Associated Spectral and Temporal State Transition of the bright ULX NGC1313 X-1

TL;DR

This study analyzes two different spectral and temporal states of the ULX NGC 1313 X-1, revealing distinct accretion disk geometries and spectral properties that resemble but also differ from Galactic black hole systems.

Contribution

The paper provides the first detailed analysis of spectral and temporal state transitions in NGC 1313 X-1, linking observed states to specific accretion disk geometries.

Findings

High flux state shows strong variability and a different spectral shape.

Low flux state is consistent with a truncated accretion disk model.

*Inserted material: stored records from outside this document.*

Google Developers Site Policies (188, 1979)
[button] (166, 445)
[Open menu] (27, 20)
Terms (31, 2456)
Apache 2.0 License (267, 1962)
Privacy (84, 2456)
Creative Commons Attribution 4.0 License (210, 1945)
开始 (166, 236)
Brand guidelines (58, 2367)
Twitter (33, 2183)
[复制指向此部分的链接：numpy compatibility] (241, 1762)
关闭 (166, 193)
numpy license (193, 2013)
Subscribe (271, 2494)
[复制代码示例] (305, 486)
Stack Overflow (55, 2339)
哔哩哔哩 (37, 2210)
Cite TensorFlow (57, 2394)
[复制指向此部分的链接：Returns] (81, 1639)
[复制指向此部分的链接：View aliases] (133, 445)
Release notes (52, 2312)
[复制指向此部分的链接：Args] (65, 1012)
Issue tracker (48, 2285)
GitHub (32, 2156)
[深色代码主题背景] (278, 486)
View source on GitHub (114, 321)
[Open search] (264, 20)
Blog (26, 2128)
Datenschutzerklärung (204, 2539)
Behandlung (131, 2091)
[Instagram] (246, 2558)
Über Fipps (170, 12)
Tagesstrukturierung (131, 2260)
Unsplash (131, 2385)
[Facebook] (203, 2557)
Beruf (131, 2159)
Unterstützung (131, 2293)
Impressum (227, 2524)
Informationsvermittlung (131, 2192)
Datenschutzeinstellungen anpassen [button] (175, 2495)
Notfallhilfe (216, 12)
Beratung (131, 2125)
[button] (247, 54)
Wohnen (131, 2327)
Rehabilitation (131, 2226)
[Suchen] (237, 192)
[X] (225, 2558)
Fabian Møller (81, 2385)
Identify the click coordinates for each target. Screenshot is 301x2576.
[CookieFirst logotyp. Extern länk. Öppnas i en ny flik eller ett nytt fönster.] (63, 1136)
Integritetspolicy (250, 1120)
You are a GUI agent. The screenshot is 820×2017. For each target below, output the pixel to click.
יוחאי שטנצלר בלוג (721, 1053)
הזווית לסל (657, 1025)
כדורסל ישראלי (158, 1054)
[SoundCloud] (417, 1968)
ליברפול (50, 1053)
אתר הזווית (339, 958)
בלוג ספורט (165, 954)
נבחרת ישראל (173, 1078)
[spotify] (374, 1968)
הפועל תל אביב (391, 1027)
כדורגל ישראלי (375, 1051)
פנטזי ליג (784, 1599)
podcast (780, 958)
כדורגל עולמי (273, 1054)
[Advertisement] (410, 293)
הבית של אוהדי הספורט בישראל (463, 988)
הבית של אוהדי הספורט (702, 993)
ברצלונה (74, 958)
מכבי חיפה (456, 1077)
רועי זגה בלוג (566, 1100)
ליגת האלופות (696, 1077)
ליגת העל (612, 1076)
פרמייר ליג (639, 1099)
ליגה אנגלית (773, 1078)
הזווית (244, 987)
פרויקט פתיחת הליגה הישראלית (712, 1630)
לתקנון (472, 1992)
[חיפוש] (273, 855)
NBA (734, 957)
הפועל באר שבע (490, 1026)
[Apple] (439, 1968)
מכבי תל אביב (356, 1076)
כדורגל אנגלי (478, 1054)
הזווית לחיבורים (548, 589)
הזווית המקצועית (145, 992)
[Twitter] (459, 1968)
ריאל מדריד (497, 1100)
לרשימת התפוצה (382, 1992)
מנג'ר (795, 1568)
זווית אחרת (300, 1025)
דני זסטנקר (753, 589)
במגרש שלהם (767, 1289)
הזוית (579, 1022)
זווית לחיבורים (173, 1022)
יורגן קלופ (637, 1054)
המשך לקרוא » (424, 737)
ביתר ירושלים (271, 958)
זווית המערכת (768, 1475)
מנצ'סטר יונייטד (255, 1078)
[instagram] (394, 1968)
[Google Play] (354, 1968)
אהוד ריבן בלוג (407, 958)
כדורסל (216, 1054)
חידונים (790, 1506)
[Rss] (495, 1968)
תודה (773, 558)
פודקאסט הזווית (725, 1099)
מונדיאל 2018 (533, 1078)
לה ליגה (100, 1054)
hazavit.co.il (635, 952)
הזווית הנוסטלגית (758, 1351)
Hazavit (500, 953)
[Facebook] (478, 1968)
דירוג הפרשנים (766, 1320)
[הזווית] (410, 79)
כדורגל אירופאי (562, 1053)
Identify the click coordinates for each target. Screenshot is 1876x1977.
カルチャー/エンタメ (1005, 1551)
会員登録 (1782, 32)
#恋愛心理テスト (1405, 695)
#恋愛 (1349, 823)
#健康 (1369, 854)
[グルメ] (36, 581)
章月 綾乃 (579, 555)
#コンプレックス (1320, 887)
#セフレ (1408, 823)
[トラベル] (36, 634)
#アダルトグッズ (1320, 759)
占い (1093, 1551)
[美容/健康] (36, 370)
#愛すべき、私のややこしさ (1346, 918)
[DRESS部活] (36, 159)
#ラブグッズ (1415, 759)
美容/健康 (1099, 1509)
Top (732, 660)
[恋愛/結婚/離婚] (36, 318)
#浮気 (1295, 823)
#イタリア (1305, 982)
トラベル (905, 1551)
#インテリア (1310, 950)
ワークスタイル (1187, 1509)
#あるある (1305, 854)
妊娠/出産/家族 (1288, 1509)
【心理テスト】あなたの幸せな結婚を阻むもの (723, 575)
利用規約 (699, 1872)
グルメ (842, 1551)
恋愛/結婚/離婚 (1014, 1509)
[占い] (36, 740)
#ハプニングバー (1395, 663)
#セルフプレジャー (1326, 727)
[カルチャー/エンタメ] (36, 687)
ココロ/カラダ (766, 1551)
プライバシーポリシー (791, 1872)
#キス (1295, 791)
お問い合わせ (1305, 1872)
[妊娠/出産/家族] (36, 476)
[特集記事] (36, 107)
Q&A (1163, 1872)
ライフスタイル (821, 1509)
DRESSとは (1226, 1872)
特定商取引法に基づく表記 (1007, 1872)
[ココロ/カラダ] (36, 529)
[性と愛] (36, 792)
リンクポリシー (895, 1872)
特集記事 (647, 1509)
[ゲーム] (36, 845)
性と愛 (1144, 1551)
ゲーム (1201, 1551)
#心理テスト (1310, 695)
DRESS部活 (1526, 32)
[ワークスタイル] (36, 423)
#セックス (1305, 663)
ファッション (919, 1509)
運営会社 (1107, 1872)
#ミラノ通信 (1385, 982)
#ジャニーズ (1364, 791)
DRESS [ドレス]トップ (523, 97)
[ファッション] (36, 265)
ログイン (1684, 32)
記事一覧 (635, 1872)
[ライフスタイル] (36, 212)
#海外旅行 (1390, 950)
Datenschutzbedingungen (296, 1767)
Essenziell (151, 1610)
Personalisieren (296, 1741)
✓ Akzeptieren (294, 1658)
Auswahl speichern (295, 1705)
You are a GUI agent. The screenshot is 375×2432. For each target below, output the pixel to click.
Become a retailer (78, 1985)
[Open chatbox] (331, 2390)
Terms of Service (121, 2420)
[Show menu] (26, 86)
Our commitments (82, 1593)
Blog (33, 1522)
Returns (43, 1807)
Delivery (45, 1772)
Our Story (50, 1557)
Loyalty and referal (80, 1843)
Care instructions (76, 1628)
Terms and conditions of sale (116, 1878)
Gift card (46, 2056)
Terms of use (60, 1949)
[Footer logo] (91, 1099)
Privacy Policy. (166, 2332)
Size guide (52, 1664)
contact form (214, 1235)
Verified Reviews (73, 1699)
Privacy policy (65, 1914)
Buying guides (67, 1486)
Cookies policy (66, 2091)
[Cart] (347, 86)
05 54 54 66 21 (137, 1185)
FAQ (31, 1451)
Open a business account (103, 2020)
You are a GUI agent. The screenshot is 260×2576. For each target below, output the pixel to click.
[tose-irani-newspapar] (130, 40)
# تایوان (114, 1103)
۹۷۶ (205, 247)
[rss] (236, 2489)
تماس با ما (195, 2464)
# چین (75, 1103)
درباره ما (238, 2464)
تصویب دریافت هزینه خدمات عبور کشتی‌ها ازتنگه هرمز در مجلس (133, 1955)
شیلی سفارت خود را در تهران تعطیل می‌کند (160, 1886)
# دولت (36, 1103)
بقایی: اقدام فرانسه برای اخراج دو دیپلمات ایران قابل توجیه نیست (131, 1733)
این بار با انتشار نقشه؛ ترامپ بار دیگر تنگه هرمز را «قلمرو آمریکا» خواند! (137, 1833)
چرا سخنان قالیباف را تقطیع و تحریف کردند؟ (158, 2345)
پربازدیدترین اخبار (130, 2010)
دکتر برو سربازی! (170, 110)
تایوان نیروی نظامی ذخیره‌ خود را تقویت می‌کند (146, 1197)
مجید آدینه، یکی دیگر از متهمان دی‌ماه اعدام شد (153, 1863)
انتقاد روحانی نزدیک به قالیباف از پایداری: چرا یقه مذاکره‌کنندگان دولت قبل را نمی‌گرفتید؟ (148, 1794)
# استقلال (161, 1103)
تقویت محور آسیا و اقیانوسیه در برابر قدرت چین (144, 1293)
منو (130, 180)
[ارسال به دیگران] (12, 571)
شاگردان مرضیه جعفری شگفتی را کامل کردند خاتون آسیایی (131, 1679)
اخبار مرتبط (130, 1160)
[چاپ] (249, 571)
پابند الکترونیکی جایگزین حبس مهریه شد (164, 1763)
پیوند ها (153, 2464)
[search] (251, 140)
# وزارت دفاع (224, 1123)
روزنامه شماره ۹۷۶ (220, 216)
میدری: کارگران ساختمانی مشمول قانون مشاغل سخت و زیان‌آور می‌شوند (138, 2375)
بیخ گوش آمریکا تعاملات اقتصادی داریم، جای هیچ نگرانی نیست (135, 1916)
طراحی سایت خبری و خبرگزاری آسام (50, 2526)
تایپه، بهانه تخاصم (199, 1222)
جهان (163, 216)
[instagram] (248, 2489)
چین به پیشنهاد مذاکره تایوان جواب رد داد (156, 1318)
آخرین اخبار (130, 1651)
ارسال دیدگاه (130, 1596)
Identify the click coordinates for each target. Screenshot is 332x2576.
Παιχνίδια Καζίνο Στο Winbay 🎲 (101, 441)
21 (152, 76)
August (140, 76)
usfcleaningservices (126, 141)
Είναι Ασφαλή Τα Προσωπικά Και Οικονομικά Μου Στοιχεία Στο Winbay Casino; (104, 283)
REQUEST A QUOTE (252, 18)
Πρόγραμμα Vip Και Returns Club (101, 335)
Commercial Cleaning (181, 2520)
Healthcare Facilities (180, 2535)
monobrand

Spectral properties suggest a colder, optically thicker Comptonizing corona.

Abstract

(Abridged) Stellar mass black hole X-ray binaries exhibit X-ray spectral states which also have distinct and characteristic temporal properties. These states are believed to correspond to different accretion disk geometries. We present analysis of two long XMM-Newton observations of the Ultra-Luminous X-ray source (ULX) NGC 1313 X-1, which reveal that the system was in two different spectral/temporal states. With a count rate of 1.5 counts/s and a fractional variability amplitude of ~15%, the ULX was in a high flux and strongly variable state in March 2006. In October 2006, the count rate of the ULX had reduced by a factor of ~2 and the spectral shape was distinctly different with the presence of a soft component. No strong variability was detected during this low flux state with an upper limit on the amplitude < 3%. Moreover, the spectral properties of the two states implies that the accretion disk geometry was different for them. The low flux state is consistent with a model where a standard accretion disk is truncated at a radius of ~17 Schwarzschild radius around a ~200 Msun black hole. The inner hot region Comptonizes photons from the outer disk to give the primary spectral component. The spectrum of the high flux state is not compatible with such a geometry. Instead, it is consistent with a model where a hot corona covers a cold accretion disk and Comptonizes the disk photons. The variability as a function of energy is also shown to be consistent with the corona model. Despite these broad analogies with Galactic black hole systems, the spectral nature of the ULX is distinct in having a colder Comptonizing temperature (~2 keV) and higher optical depth (~15) than what is observed for the Galactic ones.